While the Mayer Multiple of Bitcoin shows low risk/reward circumstances at current prices, macroeconomic conditions continue to cast doubt on long-term optimism.
Bitcoin (BTC) is aiming to regain a major long-term moving average, but one statistic suggests that the time to purchase is before, not after.
Ecoinometrics, an on-chain monitoring resource, identified a classic entry for BTC/USD in a series of tweets on March 29.
Mayer Multiple comes dangerously close to pivoting
As the week begins, Bitcoin’s price surge has persisted, with the largest cryptocurrency reaching its highest level since 2022 overnight.

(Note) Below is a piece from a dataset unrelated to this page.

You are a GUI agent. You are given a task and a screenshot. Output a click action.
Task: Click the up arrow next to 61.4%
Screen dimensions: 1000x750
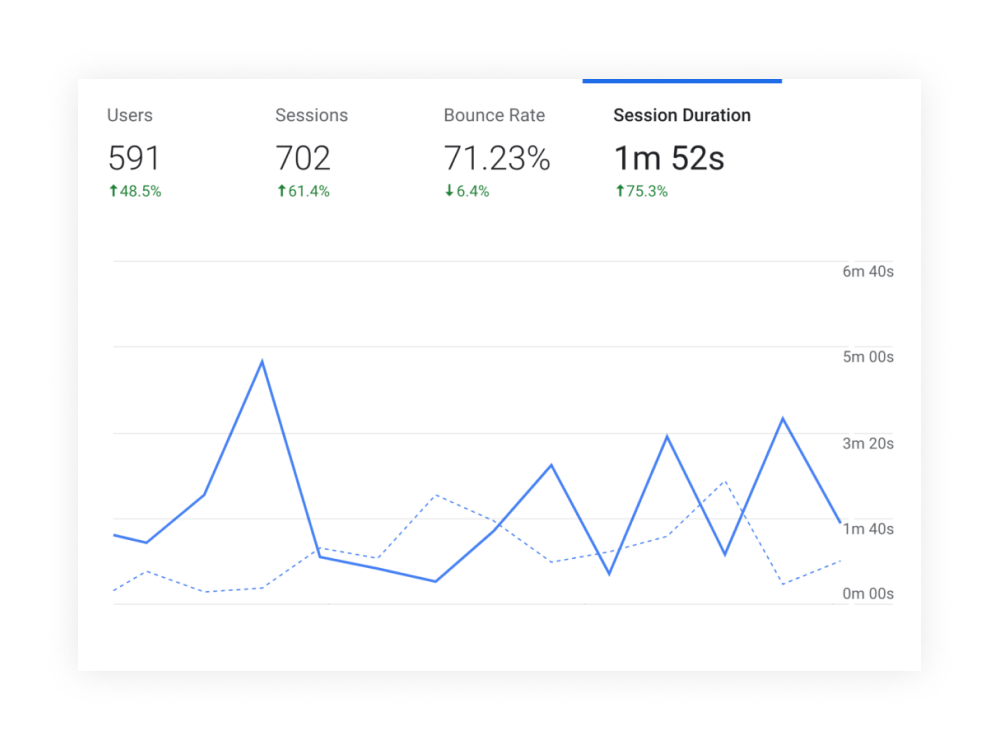coord(281,191)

Some significant moving averages have also shifted in favour of bulls, and while the trend is not yet conclusive, excitement is growing that Bitcoin could potentially test November’s all-time highs as a result of this development.
Meanwhile, the 200-day moving average (DMA), which is currently at $48,300 and was recently breached in the last 24 hours, is next in line. The 200DMA is a critical component of the Mayer Multiple statistic, as it is used to determine profitable market entrance positions.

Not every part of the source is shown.